"-No me duele que te fueras, era inevitable; me duele que te quedaras clavada en mi pecho como espina y puñal que traspasa.
No me duele que me cambiaras, que te enajenaras en otro, me duele que yo ya te habitaba, cuando me corriste de tu vida; que me expropiaras los besos, las caricias, las miradas y el amor que por ti sentía.
No me duele que no cumplieras tus promesas; me duele que no tuvieras el coraje de decir que no llenaba tus expectativas, que te acobardaba lo grande del reto de querernos por encima del mundo y sus prejuicios.
No me duele que entregaras tu cuerpo a nuevos placeres, ni que renunciaras a la posibilidad de una vida de lujo y confort que crees merecerte; me duele que guardaras silencio cuando debías hablar y que dijeras lo que no debías cuando debiste callar.
No me duele que te olvidaras de mi, ni que me ignoraras; me duele que dejaras el trabajo sucio del olvido al tiempo, al desgaste de la memoria, que trataras de tapar el cielo con una oscura capa de pasado.
No me duele que pretendas ser feliz con la persona con la que duermes ahora, es tu derecho; me duele que no me dieras la oportunidad de ser yo quien ocupara tu lecho.
No me duele que me hayas dejado de querer, me duele que cuando pasó, guardaste silencio, no tuviste compasión ni piedad con mi propio sufrimiento; me duele saber que perdí mi tiempo, que gaste mi ser y mis buenos sentimientos, que le ofrecí mi pan a quien no tuvo dientes para morderlo.

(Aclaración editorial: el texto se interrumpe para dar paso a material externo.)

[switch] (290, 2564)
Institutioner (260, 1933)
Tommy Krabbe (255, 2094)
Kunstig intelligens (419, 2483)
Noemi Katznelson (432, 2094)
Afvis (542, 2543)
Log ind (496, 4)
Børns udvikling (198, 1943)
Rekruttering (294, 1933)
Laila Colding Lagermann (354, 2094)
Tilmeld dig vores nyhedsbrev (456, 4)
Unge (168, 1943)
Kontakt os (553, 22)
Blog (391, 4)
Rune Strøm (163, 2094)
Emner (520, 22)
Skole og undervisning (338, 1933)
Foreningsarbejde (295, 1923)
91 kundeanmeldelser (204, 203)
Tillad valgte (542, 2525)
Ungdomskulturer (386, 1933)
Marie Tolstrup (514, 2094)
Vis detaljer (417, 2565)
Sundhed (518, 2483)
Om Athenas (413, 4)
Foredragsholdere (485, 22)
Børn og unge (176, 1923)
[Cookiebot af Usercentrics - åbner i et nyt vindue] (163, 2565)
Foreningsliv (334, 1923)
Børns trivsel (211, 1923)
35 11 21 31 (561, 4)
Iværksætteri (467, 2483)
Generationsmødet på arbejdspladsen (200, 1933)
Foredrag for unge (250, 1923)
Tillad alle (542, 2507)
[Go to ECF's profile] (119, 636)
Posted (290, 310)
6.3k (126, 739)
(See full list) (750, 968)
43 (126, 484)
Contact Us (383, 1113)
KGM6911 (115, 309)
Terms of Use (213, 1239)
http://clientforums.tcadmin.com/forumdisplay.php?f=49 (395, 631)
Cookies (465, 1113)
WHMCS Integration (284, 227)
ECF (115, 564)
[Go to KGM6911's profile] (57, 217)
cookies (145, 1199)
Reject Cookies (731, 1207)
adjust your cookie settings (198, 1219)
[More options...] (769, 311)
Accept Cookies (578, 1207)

De ti me duelen muchas cosas, cosas que ya no vienen al caso, por que el tiempo todo lo devora y no puedo quedarme anclado.
Yo debo dar el siguiente paso, debo ponerle un nuevo rumbo a mis pies y darle un nuevo destino a mi vida.
Yo espero que seas muy feliz y que obres de manera distinta con la persona que ahora ocupa un lugar en tu propia vida.
Mas nunca se sabe, pues hay personas que solo saben herir, mentir y hacer daño.
Me duele que el destino te eligiera a ti para dejarme vacío, solo y con un agujero en mi pecho que nadie más puede llenar.-"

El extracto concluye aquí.